**WHAT YOU WILL DO**
Reproduce word for word the part of the clean cookstove legislation below that runs from "(1) Clean cookstove.—The" up to and including "for Clean Cookstoves.".

It is the policy of the [name of country] to create programs and policies to—

(1) encourage manufacturing industries for clean cookstoves in developing countries by supporting international partnerships and local entrepreneurs with financial, institutional, and technological assistance;

(2) encourage the promotion, distribution, and maintenance of clean cookstoves for individuals in developing countries;

(3) provide funding for research, development, and deployment of clean cookstoves and the necessary air quality monitoring systems for developing countries; and

(4) support and disseminate research and monitoring of the adverse human health and environmental effects associated with the black carbon and other pollutants emitted by inefficient cookstoves.

§ 4. Definitions

In this Act:

(1) Clean cookstove.—The term “clean cookstove” means a cookstove that—

(A) employs appropriate sustainable energy technologies;

(B) has been prototypically demonstrated, tested, and certified as meeting—

(i) indoor ambient air quality standards; or

(ii) if a developing country determines that indoor ambient air quality standards cannot be achieved, the reasonable interim air quality standards established by the developing country that improve existing indoor ambient air quality; and

(C) meets minimum durability standards based on the needs and conditions of such developing country and its peoples, taking into account the available standards established by the Global Alliance for Clean Cookstoves.

(2) Indoor ambient air quality standards.—The term “indoor ambient air quality standards” means airborne pollution measurements that do not exceed the following:

(A) For particulate matter of 10 μm (PM10)—

(i) a 24-hour mean of 50 μg/m3; or

(ii) an annual mean of 20 μg/m3.

(B) For particulate matter of 2.5 μm (PM2.5)—

(i) a 24-hour mean of 25 μg/m3; or

(ii) an annual mean of 10 μg/m3.

**SUPPLIED ENTRIES**

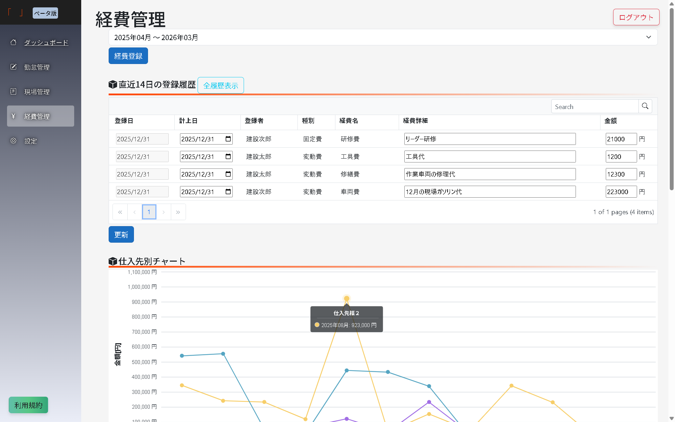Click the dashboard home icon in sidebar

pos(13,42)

...

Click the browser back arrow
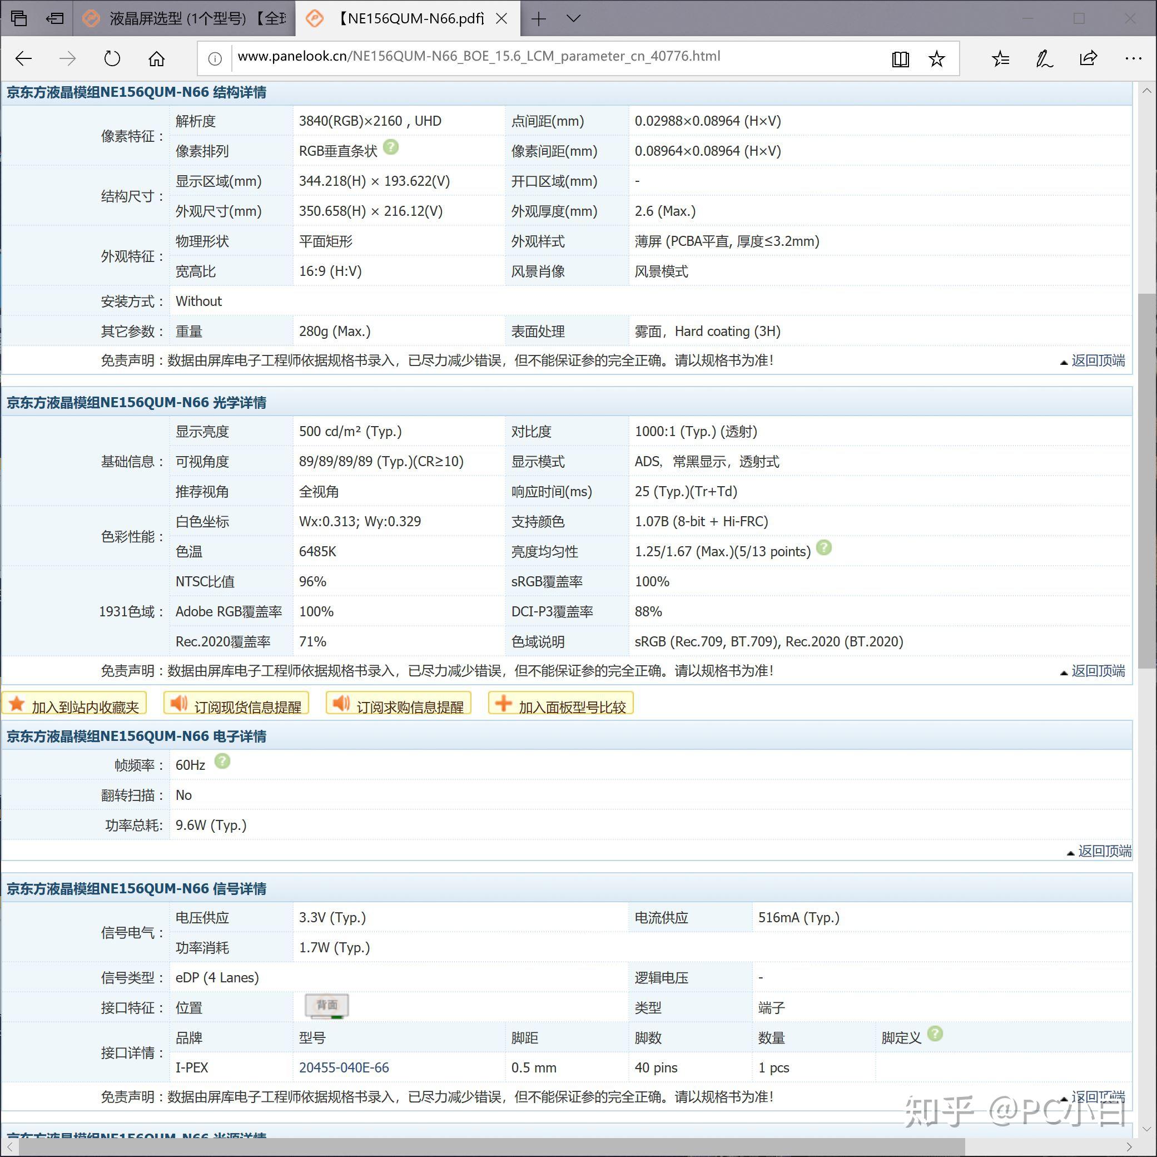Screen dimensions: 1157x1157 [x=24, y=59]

**FINAL ANSWER**
(1) Clean cookstove.—The term “clean cookstove” means a cookstove that—

(A) employs appropriate sustainable energy technologies;

(B) has been prototypically demonstrated, tested, and certified as meeting—

(i) indoor ambient air quality standards; or

(ii) if a developing country determines that indoor ambient air quality standards cannot be achieved, the reasonable interim air quality standards established by the developing country that improve existing indoor ambient air quality; and

(C) meets minimum durability standards based on the needs and conditions of such developing country and its peoples, taking into account the available standards established by the Global Alliance for Clean Cookstoves.